Beginning with the line that holds "Screen dimensions: 861x575", write out each line exactly as it stands until the end of the data, and include no pictures.
══ STUDY MATERIAL ══
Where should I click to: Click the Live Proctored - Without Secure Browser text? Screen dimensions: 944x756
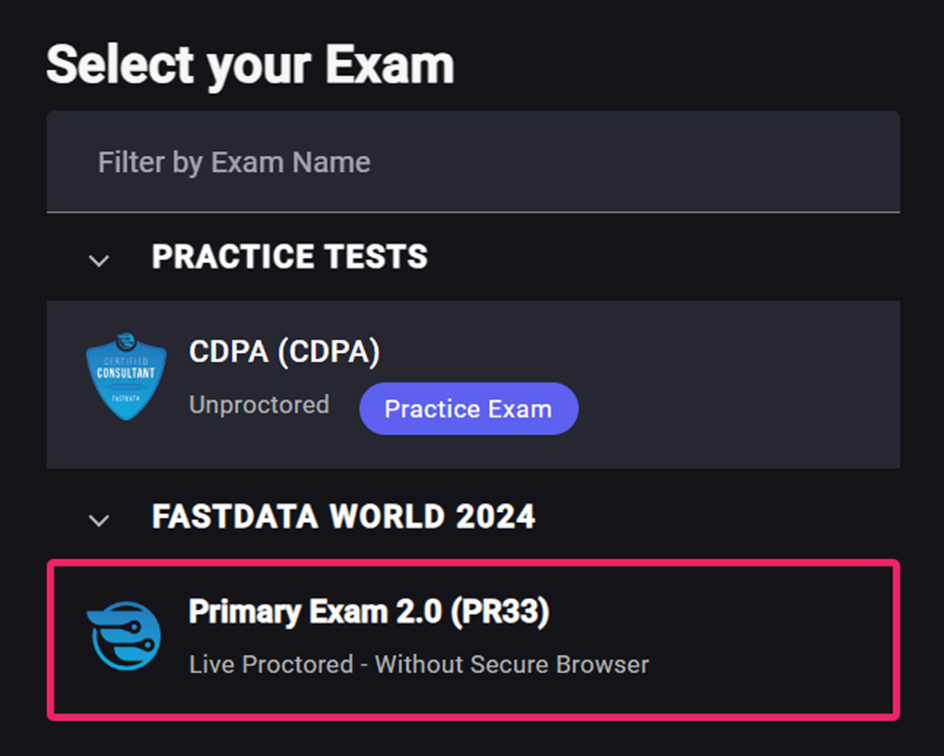(x=419, y=665)
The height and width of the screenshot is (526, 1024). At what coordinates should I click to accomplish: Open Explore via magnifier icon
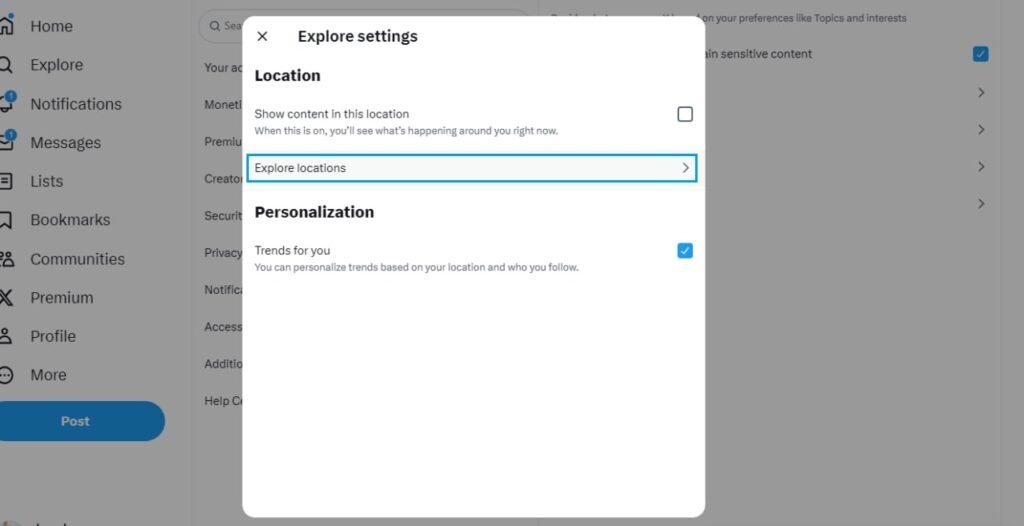(6, 65)
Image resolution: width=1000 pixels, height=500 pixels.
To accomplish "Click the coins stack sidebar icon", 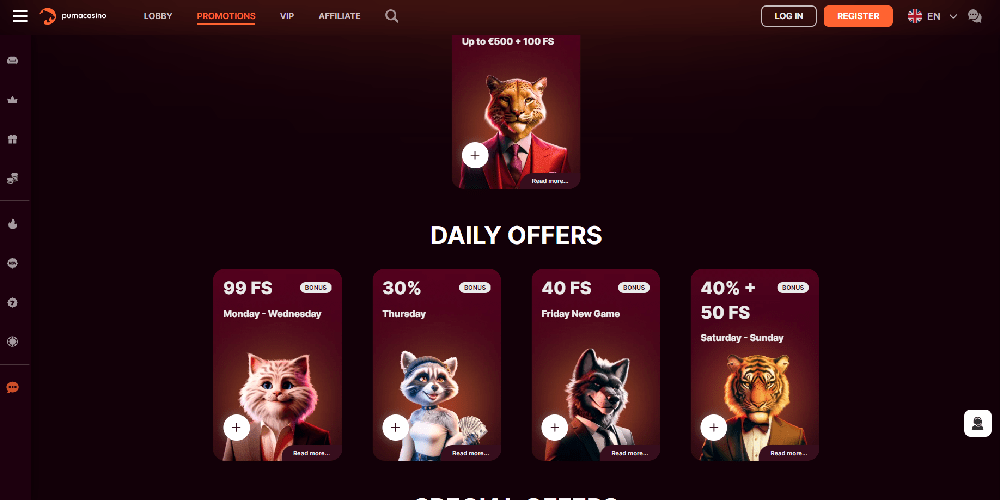I will click(12, 179).
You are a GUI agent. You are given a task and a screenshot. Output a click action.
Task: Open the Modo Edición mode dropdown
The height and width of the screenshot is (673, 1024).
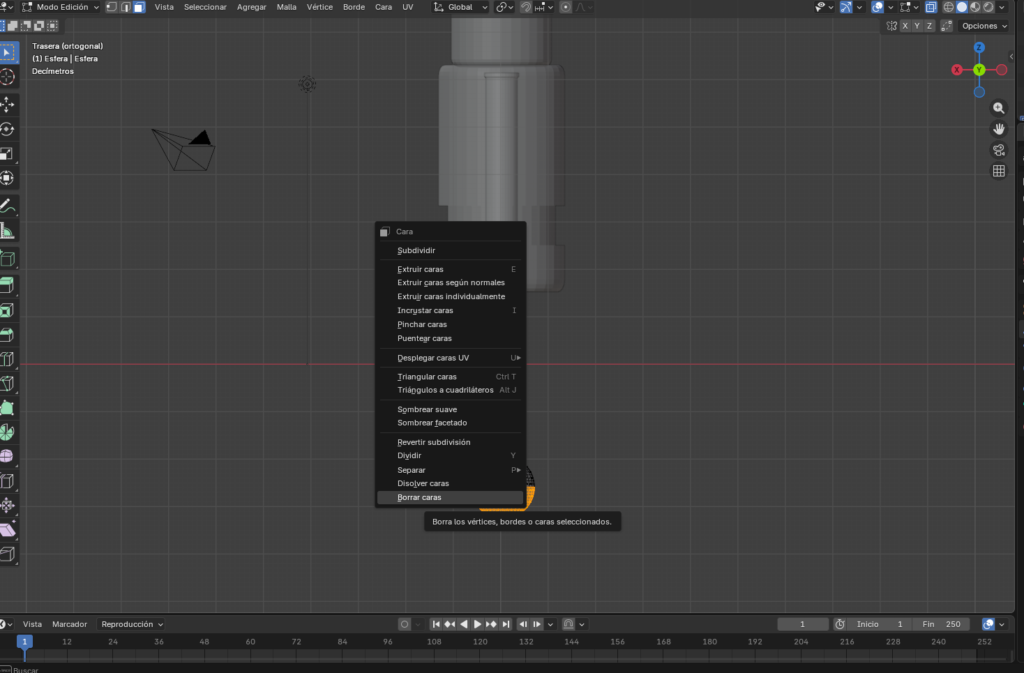tap(60, 7)
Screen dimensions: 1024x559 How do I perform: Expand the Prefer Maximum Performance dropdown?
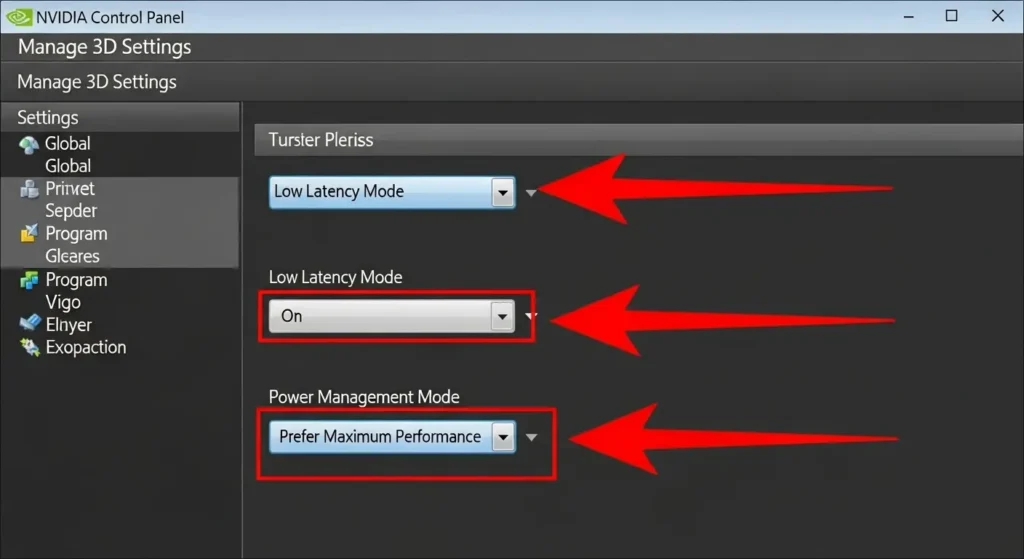tap(502, 437)
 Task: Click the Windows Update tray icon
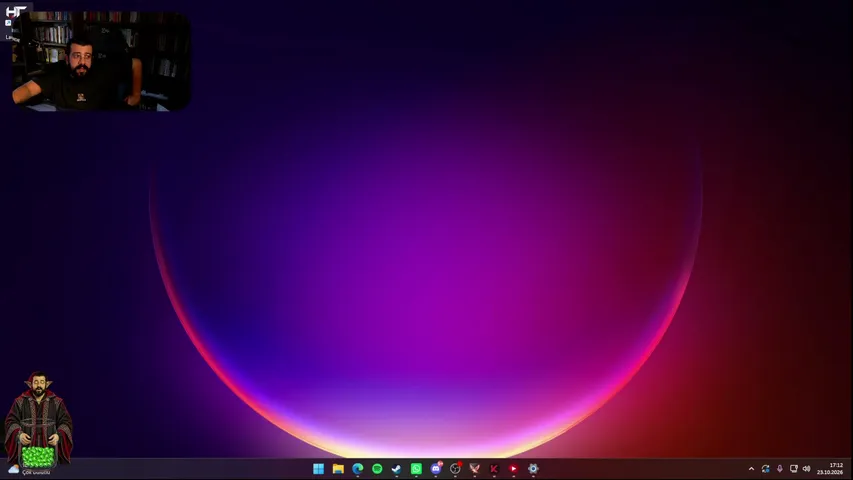[765, 469]
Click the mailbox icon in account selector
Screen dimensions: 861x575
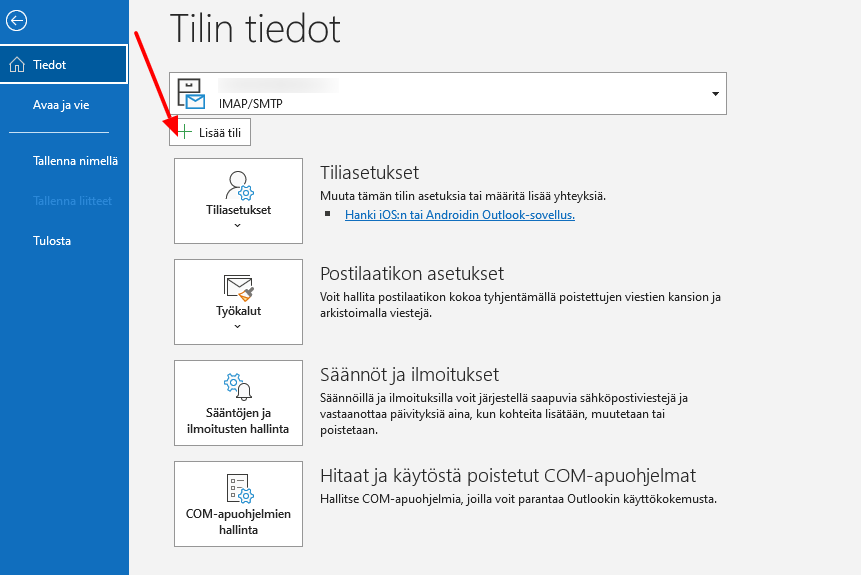[x=190, y=93]
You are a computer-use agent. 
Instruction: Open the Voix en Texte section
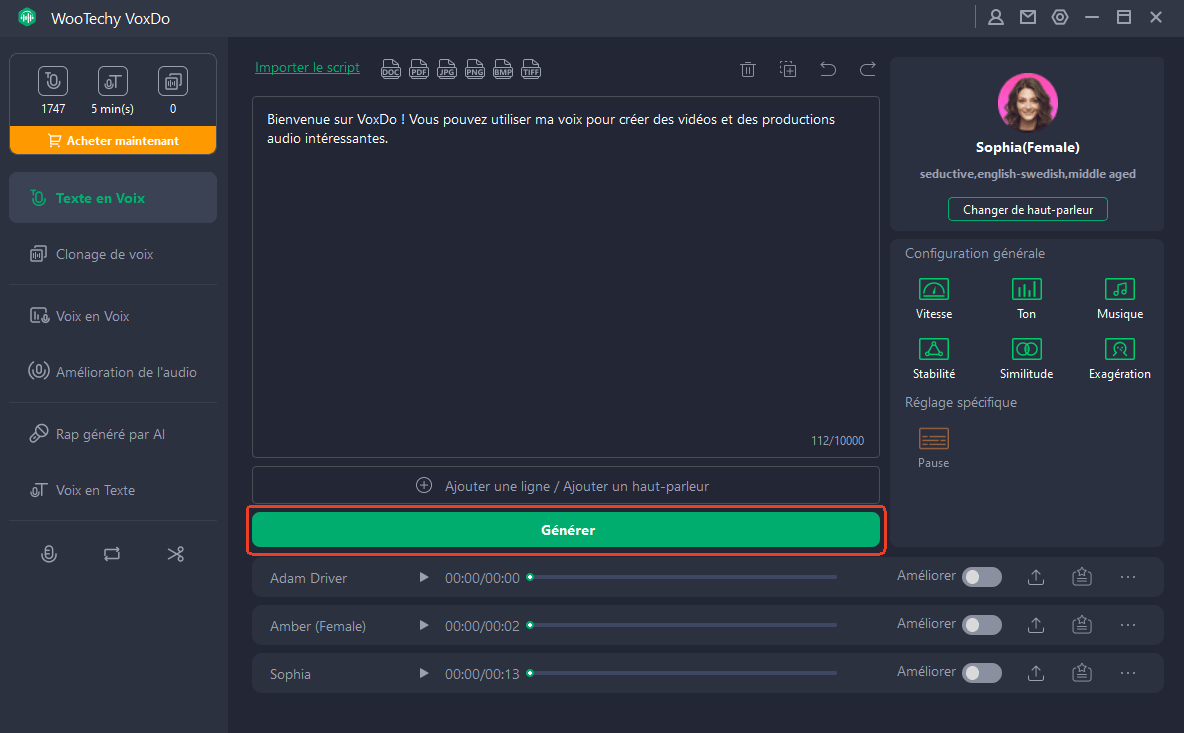click(x=95, y=490)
═══
§ **YOUR RESPONSE**:
Screen dimensions: 861x575
[x=190, y=93]
You are a computer-use agent. 
Instruction: Open the Voix en Texte section
click(x=95, y=490)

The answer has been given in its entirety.